:: Saved data entries ::

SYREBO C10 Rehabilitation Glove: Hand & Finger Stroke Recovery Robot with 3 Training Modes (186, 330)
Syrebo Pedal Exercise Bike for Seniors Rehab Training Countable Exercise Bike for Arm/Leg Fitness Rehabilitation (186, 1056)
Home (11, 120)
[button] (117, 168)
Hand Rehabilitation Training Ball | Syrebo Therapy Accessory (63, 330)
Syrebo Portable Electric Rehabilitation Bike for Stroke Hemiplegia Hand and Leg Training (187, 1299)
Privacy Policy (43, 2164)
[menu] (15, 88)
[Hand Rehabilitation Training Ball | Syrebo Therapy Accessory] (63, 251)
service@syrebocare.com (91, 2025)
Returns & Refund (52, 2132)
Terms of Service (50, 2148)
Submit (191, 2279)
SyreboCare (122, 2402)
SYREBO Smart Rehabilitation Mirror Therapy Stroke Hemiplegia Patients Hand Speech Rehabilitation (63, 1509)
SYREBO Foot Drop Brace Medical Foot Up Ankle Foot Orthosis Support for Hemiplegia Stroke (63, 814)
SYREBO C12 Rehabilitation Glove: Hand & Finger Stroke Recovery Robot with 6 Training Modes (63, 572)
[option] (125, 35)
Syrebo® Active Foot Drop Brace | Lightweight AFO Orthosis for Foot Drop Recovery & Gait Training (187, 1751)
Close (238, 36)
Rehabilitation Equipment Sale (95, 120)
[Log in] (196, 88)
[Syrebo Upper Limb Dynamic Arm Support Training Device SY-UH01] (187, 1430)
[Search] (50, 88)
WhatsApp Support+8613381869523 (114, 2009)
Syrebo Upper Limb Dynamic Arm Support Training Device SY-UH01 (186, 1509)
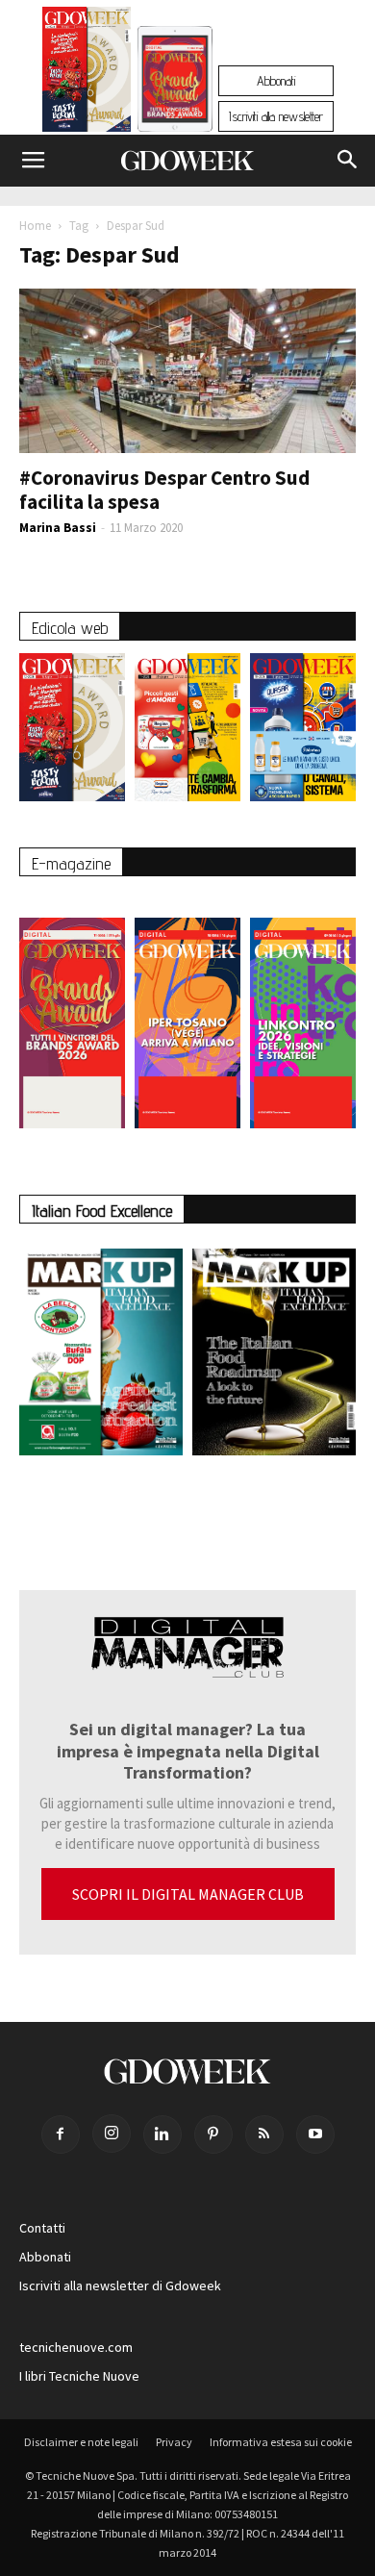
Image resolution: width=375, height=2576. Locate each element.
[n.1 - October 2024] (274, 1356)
==
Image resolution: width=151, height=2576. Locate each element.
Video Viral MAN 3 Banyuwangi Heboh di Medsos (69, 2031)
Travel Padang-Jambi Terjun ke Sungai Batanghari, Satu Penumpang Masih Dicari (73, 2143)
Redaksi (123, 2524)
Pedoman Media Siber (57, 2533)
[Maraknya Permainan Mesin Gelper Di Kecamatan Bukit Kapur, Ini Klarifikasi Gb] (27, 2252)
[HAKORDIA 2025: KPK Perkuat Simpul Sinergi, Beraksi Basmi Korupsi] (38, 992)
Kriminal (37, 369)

:: WHAT YOU SHOULD DO ::
Set down exactly the lines above, from the line containing "Submit (191, 2279)" through the line containing "[n.1 - October 2024] (274, 1356)". Skip the pictures.

:: SOLUTION ::
Submit (191, 2279)
SyreboCare (122, 2402)
SYREBO Smart Rehabilitation Mirror Therapy Stroke Hemiplegia Patients Hand Speech Rehabilitation (63, 1509)
SYREBO Foot Drop Brace Medical Foot Up Ankle Foot Orthosis Support for Hemiplegia Stroke (63, 814)
SYREBO C12 Rehabilitation Glove: Hand & Finger Stroke Recovery Robot with 6 Training Modes (63, 572)
[option] (125, 35)
Syrebo® Active Foot Drop Brace | Lightweight AFO Orthosis for Foot Drop Recovery & Gait Training (187, 1751)
Close (238, 36)
Rehabilitation Equipment Sale (95, 120)
[Log in] (196, 88)
[Syrebo Upper Limb Dynamic Arm Support Training Device SY-UH01] (187, 1430)
[Search] (50, 88)
WhatsApp Support+8613381869523 (114, 2009)
Syrebo Upper Limb Dynamic Arm Support Training Device SY-UH01 (186, 1509)
Image resolution: width=375, height=2576. Locate each element.
[n.1 - October 2024] (274, 1356)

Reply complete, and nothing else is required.